Por eso no se entiende el partido anticatalán que los grandes diarios argentinos han tomado. O sí: se limitan a copiar la línea editorial de El País, que ha demostrado que no está a la altura de las circunstancias y que, como Le Figaro, representa a los sectores más rancios de la derecha europea. ¿Qué puede importarle a un latinoamericano lo que diga un diario que defiende los intereses de la casa de Borbón y los principios de una Constitución redactada en 1978 para complacer al fascismo en retirada? En todo caso, el miedo del reino de España puede ser comprensible, pero ¿por qué compartirlo?

Cada cual puede (y debe) tomar posición propia en relación con problemas que pueden parecer muy abstractos o muy concretos. Lo que da tristeza es una mímesis de posiciones que no se compadece con las condiciones contemporáneas del saber.

Abrazar la ignorancia es como haberse puesto en su momento del lado de las fuerzas realistas y no de los procesos revolucionarios del siglo XIX que se dieron en las repúblicas latinoamericanas.

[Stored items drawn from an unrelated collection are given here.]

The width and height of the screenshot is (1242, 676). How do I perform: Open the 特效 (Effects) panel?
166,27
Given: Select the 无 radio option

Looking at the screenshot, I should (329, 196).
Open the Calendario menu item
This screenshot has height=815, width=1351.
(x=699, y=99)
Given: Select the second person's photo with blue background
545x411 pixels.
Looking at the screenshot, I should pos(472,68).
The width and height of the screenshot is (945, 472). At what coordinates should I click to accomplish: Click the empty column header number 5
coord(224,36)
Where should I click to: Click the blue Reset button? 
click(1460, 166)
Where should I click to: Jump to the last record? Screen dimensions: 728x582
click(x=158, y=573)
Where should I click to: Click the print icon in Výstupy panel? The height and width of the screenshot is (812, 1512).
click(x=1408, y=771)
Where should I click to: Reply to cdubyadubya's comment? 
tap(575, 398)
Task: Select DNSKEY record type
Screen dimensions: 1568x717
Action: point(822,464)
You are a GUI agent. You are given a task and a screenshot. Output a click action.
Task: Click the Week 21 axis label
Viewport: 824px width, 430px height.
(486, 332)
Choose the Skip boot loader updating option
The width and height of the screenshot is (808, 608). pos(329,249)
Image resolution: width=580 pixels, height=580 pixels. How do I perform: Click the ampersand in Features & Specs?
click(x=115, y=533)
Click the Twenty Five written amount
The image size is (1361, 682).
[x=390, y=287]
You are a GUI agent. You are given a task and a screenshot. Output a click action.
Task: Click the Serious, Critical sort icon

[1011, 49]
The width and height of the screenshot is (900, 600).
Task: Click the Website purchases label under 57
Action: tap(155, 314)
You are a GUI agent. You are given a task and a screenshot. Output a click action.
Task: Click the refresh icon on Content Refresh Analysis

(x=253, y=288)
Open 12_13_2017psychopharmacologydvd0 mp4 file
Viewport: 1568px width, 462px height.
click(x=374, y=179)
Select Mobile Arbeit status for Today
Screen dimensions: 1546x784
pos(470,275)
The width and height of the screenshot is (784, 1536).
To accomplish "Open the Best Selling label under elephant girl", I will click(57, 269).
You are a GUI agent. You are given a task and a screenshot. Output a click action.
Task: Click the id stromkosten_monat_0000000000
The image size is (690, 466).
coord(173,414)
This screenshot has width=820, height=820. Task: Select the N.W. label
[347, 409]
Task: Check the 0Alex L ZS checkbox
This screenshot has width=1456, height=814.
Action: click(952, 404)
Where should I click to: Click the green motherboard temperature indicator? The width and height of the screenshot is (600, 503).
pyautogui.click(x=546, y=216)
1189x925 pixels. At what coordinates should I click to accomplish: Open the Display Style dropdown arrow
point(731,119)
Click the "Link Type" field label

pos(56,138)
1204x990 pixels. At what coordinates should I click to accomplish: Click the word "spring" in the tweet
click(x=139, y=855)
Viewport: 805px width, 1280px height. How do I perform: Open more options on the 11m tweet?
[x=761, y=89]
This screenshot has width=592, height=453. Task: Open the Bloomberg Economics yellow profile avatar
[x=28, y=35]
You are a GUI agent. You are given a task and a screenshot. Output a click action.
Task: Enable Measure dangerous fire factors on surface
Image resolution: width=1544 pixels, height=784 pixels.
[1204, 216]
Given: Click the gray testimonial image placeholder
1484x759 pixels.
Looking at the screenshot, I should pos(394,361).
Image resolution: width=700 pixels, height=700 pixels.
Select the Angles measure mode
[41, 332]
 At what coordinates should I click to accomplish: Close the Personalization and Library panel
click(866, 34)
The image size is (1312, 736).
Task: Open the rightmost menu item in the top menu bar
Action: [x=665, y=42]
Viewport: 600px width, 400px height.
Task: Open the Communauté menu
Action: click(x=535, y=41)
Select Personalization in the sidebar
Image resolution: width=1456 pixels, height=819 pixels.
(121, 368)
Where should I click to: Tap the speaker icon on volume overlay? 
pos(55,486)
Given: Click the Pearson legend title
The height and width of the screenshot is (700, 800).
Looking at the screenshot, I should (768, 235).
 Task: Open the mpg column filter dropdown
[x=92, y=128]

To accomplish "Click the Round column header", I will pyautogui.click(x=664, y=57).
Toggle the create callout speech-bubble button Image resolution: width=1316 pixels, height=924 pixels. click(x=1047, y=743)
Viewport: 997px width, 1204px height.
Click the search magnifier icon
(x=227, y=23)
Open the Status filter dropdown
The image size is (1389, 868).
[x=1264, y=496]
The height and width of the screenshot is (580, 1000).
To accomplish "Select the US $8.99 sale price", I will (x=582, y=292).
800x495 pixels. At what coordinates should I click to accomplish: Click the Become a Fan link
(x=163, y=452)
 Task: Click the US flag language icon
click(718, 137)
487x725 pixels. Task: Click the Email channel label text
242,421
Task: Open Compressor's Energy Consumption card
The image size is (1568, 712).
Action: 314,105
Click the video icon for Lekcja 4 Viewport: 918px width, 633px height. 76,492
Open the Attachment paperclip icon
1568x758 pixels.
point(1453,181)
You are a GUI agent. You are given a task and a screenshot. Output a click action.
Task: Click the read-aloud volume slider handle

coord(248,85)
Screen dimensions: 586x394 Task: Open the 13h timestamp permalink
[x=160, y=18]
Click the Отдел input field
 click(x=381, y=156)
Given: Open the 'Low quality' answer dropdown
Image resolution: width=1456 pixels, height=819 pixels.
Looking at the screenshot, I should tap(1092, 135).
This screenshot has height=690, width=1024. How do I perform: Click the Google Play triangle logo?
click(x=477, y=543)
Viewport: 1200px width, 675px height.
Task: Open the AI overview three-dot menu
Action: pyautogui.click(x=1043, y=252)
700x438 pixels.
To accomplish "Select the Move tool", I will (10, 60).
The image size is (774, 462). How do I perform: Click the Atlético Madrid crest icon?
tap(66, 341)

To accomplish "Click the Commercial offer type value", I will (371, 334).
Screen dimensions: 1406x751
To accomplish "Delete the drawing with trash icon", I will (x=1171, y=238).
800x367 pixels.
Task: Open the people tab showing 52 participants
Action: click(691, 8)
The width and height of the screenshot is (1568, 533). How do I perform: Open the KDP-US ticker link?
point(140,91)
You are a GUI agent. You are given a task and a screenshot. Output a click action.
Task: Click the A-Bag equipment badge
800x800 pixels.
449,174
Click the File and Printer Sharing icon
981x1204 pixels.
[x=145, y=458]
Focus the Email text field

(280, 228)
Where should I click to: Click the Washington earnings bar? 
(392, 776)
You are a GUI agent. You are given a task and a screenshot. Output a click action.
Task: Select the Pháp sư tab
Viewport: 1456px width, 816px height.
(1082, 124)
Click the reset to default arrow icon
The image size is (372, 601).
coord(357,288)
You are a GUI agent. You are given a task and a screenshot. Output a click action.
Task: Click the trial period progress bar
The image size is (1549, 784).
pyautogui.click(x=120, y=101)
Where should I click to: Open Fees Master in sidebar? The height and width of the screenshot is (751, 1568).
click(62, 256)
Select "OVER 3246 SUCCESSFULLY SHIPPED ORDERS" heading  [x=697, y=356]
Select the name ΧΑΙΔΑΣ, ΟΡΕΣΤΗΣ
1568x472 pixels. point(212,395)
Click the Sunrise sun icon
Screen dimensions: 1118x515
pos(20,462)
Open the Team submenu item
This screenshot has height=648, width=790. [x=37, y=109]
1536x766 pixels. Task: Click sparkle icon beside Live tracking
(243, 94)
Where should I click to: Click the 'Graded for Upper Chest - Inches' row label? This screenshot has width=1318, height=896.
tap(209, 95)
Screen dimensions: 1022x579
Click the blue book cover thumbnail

El reconocimiento automático de un lugar de supuesto saber clausura no sólo cualquier posibilidad de comprensión del presente sino la actividad histórica en su conjunto: ante Lutero, defender a Roma; en la Guerra Civil Española, tomar partido por el fascismo; ante el socialismo democrático de Allende, alinearse con Pinochet. En lugar de la potencia de la imaginación, preferir un orden impuesto a rajatabla.